MATERIAL TO PROCESS:
--
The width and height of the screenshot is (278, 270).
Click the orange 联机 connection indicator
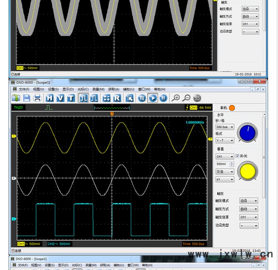pyautogui.click(x=232, y=108)
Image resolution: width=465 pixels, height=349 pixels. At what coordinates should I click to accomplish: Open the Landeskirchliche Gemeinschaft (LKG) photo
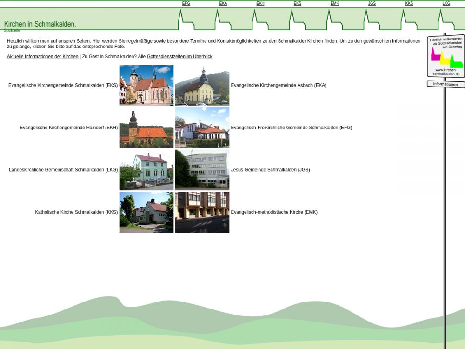pyautogui.click(x=146, y=170)
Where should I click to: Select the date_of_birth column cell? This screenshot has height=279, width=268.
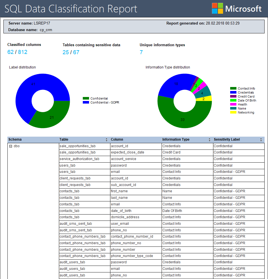click(121, 211)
--
DO THIS: Put the listing above into a two-column CSV with the headers instruction and action. Write one row per request, holding its text and its answer, each in a single quoted field, with line breaks turned into spaces and the pictures left out.

OUTPUT FOR THIS EXERCISE:
instruction,action
"The width and height of the screenshot is (278, 270). Click the orange 联机 connection indicator","pyautogui.click(x=232, y=108)"
"Image resolution: width=465 pixels, height=349 pixels. At what coordinates should I click to accomplish: Open the Landeskirchliche Gemeinschaft (LKG) photo","pyautogui.click(x=146, y=170)"
"Where should I click to: Select the date_of_birth column cell? This screenshot has height=279, width=268.","click(121, 211)"